Pour l’OMS, cette réussite démontre la puissance de la collaboration internationale. « Le Burkina Faso prouve qu’avec une volonté politique forte et des solutions adaptées, il est possible de surmonter des obstacles jugés insurmontables », déclare le Dr Seydou Coulibaly, Représentant de l’OMS au Burkina Faso. Il ajoute : « La suppression des freins financiers et géographiques, grâce à la gratuité et aux cliniques mobiles, représente un modèle à suivre pour l’Afrique. »

Quand le dépistage sauve des vies : le témoignage d’Awa

Dans les villages, les retombées sont tangibles. Awa, qui a finalement accepté de se faire dépister, raconte son expérience : « Nous passons nos journées aux champs, au jardin ou au marché à vendre nos légumes. Quand on nous a parlé du dépistage, j’ai eu peur. Mais en entendant les témoignages d’autres femmes, j’ai osé essayer. Les agents nous ont expliqué chaque étape du processus. Quand j’ai reçu un résultat négatif, c’était un soulagement immense. Aujourd’hui, je recommande à toutes les femmes de se faire dépister. Plus tôt on détecte la maladie, plus les chances de guérison sont grandes. »

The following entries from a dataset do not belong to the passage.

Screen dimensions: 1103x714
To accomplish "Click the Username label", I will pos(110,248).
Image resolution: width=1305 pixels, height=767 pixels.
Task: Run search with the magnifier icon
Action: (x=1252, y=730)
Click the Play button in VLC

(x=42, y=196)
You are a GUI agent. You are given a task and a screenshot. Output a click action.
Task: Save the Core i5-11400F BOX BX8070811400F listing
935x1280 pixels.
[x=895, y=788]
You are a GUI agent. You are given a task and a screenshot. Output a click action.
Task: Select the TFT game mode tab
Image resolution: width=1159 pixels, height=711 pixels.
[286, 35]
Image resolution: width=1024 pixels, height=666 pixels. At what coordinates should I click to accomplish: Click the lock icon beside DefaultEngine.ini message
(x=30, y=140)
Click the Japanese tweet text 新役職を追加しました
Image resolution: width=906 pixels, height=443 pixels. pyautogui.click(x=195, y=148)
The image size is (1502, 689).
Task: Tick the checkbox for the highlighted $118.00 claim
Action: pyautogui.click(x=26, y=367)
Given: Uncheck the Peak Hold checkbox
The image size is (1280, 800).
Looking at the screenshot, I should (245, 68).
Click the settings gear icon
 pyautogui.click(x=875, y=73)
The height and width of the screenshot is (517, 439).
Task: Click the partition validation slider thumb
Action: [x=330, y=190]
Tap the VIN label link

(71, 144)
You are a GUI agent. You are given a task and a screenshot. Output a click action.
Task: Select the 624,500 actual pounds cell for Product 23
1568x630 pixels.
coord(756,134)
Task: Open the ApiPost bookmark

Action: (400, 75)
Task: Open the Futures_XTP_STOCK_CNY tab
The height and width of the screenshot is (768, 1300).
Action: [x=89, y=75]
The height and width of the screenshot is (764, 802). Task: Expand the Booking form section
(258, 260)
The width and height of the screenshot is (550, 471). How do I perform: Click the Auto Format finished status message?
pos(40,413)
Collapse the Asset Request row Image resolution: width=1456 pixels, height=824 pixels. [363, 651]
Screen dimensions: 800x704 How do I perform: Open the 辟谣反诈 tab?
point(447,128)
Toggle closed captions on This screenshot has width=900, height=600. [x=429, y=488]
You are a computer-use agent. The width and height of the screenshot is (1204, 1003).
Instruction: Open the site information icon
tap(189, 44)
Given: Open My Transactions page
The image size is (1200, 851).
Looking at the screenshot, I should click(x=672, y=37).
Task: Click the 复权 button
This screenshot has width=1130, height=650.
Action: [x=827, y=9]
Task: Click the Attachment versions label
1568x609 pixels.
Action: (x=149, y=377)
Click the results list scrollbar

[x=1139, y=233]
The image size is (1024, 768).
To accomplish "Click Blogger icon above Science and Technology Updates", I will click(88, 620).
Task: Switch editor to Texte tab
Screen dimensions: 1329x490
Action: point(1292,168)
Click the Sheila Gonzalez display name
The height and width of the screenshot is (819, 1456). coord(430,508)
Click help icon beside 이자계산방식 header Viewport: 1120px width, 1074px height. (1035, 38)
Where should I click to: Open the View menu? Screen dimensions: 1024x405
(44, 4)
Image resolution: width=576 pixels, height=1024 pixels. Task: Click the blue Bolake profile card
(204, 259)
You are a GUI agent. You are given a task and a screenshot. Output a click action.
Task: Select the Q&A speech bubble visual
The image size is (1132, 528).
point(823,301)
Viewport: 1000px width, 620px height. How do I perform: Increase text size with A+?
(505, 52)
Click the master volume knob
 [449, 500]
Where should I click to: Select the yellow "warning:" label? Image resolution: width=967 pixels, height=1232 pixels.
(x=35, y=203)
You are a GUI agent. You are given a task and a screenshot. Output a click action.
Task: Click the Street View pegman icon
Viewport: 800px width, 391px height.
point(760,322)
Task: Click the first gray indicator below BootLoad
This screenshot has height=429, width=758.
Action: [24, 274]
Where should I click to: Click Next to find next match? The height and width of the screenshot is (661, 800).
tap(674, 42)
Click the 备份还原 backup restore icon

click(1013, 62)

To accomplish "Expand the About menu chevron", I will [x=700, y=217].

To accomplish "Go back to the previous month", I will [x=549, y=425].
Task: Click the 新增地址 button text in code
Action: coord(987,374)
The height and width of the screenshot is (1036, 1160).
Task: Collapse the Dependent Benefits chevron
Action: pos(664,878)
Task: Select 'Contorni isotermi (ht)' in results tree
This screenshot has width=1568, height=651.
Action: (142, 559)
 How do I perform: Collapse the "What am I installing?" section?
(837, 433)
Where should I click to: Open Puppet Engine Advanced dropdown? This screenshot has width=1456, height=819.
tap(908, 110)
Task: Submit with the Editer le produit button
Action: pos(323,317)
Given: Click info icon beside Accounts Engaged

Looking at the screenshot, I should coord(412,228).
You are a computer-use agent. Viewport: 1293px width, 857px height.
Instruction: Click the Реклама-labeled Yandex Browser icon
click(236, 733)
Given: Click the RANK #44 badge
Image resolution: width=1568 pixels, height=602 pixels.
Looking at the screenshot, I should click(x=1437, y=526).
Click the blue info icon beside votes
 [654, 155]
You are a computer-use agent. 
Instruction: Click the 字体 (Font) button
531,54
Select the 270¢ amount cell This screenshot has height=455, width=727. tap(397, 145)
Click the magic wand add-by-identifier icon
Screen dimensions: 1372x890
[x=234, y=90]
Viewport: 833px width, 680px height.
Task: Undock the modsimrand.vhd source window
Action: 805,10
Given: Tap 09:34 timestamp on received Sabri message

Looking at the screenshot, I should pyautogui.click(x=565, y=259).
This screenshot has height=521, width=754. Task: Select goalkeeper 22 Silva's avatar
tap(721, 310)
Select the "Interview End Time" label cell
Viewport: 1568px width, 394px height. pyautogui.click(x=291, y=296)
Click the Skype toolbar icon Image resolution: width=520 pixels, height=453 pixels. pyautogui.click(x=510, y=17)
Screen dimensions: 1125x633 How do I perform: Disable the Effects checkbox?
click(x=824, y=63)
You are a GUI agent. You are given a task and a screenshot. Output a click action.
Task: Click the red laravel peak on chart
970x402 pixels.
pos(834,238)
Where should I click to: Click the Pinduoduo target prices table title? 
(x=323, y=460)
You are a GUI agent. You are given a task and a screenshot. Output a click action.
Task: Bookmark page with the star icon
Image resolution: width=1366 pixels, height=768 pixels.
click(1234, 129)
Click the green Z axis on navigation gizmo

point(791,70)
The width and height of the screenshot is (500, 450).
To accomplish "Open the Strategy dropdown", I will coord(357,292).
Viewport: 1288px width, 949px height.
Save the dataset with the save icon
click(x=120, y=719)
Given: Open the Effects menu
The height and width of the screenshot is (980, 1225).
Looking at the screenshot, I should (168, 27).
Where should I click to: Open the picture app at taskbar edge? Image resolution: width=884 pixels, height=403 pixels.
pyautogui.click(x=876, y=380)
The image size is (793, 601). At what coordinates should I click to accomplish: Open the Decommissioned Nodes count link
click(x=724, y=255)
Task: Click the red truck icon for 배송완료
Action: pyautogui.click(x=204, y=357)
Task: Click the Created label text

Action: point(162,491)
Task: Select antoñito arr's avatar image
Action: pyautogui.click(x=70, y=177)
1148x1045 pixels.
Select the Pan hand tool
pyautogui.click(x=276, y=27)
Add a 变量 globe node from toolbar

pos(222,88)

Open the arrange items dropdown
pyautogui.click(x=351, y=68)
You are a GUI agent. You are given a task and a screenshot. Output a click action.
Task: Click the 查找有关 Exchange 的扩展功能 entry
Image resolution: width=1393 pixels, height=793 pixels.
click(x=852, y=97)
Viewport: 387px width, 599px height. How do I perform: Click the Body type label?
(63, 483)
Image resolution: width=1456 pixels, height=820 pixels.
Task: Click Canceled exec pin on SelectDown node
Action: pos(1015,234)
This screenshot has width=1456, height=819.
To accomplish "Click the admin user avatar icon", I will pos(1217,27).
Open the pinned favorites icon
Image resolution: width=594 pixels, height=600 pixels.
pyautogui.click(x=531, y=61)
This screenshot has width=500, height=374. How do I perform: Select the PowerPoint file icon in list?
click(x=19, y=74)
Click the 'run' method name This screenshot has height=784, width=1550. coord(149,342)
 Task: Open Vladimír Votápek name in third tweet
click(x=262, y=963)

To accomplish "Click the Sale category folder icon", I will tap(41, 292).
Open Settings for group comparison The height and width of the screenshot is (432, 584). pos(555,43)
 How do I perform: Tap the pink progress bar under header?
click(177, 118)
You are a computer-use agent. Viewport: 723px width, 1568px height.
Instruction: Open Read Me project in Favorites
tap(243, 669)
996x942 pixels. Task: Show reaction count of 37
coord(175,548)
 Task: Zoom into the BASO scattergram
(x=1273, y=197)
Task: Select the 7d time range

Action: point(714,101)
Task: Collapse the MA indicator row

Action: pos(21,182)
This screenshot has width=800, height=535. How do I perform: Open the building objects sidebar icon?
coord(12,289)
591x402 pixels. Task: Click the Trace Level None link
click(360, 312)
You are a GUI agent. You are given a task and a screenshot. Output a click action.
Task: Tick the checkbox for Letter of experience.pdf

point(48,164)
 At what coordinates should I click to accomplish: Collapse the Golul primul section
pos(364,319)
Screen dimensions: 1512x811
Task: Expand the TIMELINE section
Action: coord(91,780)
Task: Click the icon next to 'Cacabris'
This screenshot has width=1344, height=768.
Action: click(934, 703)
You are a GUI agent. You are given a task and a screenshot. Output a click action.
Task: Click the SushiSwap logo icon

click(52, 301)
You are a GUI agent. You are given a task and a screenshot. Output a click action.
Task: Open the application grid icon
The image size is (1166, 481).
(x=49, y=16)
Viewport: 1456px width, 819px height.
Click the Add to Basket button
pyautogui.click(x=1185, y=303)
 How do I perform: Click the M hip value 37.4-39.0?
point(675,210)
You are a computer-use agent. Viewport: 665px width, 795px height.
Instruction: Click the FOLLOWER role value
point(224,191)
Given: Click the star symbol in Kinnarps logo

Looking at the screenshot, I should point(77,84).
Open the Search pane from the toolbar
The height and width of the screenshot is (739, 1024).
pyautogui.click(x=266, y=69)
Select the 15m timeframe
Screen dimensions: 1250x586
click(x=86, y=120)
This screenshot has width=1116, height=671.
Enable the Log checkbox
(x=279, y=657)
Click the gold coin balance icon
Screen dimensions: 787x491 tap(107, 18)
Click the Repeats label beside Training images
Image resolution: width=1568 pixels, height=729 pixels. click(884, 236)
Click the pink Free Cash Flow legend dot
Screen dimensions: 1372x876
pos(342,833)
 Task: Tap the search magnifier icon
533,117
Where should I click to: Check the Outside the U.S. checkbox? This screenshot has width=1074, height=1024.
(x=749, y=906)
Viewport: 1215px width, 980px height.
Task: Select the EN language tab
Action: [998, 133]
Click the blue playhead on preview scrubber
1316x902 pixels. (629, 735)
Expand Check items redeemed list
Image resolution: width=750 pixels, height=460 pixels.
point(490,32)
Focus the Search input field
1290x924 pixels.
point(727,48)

Pour de nombreuses femmes, ces cliniques mobiles constituent une première occasion d’entendre parler du cancer du col de l’utérus, de comprendre ses risques et de réaliser qu’il peut être prévenu. Cette prise de conscience est cruciale : elle marque le début de la prévention et de la prise en charge précoce.

Au-delà de la santé, cette initiative porte un message fort : la santé est un droit fondamental, pas un privilège. Au Burkina Faso, ce droit devient une réalité. Chaque clinique mobile qui arrive dans un village incarne cette promesse : l’espoir d’un avenir plus sain pour les familles.